--- Task prompt ---
Copy nothing but the lines below running from the line containing "Funktional (454, 2559)" through the line containing "από Βόρεια Ελλάδα (183, 169)", both end lines included.

Segment Open

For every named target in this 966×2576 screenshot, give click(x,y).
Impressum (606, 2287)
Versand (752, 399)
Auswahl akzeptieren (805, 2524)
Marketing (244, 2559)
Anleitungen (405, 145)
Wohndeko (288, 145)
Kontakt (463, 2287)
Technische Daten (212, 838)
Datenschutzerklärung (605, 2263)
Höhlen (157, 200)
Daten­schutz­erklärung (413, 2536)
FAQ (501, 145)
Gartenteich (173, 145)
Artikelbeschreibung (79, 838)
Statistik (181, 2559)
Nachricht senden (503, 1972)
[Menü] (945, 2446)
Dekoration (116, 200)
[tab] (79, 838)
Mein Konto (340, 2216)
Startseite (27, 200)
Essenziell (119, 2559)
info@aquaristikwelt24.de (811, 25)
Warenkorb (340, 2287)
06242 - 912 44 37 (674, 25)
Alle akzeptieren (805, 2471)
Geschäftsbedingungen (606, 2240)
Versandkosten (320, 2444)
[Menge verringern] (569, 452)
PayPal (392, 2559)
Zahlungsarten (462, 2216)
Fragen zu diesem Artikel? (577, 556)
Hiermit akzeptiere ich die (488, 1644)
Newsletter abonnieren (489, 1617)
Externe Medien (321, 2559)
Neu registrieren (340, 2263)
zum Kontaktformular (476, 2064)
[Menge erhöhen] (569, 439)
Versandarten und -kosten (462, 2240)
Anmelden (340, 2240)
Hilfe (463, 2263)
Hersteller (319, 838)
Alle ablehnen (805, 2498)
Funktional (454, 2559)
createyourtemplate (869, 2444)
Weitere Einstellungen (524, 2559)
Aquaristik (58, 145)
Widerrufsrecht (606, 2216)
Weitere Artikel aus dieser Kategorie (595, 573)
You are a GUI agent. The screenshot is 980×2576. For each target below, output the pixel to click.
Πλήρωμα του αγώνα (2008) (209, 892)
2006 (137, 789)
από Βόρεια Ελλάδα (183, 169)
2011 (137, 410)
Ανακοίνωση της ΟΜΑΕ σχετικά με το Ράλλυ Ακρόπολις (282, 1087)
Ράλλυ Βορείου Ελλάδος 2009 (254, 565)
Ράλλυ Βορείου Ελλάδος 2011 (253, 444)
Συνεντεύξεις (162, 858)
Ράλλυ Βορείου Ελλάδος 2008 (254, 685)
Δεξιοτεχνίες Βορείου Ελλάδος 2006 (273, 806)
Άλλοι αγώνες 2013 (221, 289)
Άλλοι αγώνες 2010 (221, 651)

Segment Closed

--- Task response ---
Funktional (454, 2559)
createyourtemplate (869, 2444)
Weitere Einstellungen (524, 2559)
Aquaristik (58, 145)
Widerrufsrecht (606, 2216)
Weitere Artikel aus dieser Kategorie (595, 573)
You are a GUI agent. The screenshot is 980×2576. For each target below, output the pixel to click.
Πλήρωμα του αγώνα (2008) (209, 892)
2006 (137, 789)
από Βόρεια Ελλάδα (183, 169)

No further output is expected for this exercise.